- _WHAT YOU ARE ASKED TO DO_: Rewrite as a numbered list the part of the records that opens with the line containing "This screenshot has width=607, height=380." and closes with the line containing "Open the Tipo", with both of those lines included and any blank lines omitted.

- _MATERIAL SUPPLIED_:
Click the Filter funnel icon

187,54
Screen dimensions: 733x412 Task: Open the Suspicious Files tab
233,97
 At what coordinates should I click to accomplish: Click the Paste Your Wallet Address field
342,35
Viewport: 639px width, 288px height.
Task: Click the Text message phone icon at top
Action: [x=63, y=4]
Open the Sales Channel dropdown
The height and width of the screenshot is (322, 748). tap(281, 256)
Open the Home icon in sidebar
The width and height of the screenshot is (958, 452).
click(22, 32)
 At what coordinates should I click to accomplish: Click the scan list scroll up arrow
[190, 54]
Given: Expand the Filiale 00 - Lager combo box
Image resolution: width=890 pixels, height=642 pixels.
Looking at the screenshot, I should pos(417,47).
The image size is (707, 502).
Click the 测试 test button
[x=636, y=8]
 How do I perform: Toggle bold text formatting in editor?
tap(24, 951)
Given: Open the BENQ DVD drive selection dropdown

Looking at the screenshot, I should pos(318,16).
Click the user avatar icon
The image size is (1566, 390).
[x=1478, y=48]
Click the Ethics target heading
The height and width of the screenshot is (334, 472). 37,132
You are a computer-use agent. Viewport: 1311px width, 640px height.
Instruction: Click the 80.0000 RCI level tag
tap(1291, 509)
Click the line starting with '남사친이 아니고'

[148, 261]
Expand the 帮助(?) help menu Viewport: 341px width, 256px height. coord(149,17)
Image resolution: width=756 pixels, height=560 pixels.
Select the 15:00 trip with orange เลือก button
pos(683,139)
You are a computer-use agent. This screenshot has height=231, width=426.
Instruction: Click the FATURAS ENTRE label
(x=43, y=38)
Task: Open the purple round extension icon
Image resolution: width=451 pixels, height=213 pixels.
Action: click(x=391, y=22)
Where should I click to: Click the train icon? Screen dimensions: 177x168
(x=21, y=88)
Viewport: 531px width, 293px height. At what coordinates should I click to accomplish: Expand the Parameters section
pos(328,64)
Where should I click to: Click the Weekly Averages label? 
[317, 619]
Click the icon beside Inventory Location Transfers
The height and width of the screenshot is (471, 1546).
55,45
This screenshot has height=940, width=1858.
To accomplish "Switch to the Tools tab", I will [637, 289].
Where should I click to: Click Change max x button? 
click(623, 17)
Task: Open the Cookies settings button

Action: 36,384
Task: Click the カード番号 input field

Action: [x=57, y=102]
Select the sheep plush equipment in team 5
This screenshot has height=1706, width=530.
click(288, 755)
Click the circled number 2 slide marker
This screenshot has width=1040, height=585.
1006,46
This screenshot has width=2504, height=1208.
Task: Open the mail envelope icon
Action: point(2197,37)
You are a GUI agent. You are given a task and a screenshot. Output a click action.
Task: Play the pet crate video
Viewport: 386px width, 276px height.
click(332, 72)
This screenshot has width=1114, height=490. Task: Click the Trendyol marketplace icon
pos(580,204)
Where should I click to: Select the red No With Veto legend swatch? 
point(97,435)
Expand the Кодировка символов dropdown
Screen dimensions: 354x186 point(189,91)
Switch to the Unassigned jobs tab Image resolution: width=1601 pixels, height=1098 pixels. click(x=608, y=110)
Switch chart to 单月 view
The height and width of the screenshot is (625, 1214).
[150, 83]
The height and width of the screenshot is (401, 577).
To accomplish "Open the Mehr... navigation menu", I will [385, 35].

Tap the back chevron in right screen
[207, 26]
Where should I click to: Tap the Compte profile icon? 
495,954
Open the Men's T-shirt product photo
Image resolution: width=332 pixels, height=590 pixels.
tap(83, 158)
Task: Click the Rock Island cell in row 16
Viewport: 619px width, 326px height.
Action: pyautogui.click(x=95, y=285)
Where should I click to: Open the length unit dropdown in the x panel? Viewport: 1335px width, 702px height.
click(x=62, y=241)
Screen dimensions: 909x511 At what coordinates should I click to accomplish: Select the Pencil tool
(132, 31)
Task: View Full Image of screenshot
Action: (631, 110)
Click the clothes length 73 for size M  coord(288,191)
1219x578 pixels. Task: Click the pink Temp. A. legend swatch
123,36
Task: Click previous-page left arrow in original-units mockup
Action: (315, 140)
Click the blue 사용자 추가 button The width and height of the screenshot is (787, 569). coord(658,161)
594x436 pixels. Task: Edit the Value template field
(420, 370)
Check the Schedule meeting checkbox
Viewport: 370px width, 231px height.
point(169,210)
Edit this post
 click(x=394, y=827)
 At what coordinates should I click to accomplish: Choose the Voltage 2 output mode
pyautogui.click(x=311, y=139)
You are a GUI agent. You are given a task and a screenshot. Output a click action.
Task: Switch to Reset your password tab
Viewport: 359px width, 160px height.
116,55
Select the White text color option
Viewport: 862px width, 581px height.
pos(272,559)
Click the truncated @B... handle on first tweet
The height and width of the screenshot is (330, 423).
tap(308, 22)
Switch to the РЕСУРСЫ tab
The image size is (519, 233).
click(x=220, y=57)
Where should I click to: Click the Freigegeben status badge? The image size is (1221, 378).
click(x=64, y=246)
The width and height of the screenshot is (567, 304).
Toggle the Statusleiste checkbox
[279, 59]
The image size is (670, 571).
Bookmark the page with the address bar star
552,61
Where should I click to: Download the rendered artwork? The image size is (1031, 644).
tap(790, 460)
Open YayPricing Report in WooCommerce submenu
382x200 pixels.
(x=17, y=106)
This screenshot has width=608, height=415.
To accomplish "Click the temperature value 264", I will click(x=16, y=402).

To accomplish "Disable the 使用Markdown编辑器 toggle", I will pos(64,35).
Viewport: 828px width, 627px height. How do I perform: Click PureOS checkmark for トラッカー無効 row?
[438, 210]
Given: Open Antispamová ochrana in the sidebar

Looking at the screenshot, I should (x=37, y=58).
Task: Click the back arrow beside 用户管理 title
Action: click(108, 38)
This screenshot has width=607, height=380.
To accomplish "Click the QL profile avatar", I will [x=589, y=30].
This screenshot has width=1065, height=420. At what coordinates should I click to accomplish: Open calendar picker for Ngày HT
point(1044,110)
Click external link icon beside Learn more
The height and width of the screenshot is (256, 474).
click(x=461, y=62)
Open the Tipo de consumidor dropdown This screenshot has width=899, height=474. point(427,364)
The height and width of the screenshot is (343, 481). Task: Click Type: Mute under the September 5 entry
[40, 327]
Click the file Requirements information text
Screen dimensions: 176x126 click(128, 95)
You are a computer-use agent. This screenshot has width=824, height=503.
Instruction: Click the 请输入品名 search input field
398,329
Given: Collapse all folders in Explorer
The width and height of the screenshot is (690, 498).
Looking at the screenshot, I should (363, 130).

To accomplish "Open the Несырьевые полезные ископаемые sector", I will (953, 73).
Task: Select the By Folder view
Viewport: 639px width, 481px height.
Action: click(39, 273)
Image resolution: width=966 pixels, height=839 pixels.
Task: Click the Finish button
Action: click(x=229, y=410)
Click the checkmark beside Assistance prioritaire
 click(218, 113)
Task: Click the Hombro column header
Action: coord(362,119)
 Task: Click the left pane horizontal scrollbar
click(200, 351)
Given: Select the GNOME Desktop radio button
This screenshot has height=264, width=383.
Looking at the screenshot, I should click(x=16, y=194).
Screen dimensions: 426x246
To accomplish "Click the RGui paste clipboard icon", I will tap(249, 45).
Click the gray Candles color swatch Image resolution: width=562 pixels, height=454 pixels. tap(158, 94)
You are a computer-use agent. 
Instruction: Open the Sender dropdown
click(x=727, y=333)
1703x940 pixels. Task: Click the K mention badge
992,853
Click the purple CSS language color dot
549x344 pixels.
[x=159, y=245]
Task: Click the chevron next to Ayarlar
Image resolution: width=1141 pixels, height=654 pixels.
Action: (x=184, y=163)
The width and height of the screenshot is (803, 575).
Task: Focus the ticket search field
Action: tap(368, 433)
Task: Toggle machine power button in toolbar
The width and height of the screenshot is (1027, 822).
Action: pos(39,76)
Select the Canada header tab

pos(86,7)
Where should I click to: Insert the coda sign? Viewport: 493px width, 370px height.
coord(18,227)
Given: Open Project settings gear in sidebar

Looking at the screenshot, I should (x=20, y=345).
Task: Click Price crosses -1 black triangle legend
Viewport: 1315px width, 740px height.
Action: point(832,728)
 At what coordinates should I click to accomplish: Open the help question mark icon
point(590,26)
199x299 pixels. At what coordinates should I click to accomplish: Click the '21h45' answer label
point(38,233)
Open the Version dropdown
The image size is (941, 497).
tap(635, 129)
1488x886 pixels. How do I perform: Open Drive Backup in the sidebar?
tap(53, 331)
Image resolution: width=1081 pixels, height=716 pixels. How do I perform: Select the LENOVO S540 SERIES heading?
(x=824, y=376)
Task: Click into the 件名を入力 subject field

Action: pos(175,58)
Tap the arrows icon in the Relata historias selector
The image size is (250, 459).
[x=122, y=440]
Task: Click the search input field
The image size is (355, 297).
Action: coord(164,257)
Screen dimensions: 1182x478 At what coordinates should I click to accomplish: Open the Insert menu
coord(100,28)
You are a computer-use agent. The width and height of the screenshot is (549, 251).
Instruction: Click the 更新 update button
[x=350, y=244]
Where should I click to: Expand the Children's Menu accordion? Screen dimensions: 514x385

- _REPLY_:
1. This screenshot has width=607, height=380.
2. To accomplish "Click the QL profile avatar", I will [x=589, y=30].
3. This screenshot has width=1065, height=420. At what coordinates should I click to accomplish: Open calendar picker for Ngày HT
4. point(1044,110)
5. Click external link icon beside Learn more
6. The height and width of the screenshot is (256, 474).
7. click(x=461, y=62)
8. Open the Tipo de consumidor dropdown This screenshot has width=899, height=474. point(427,364)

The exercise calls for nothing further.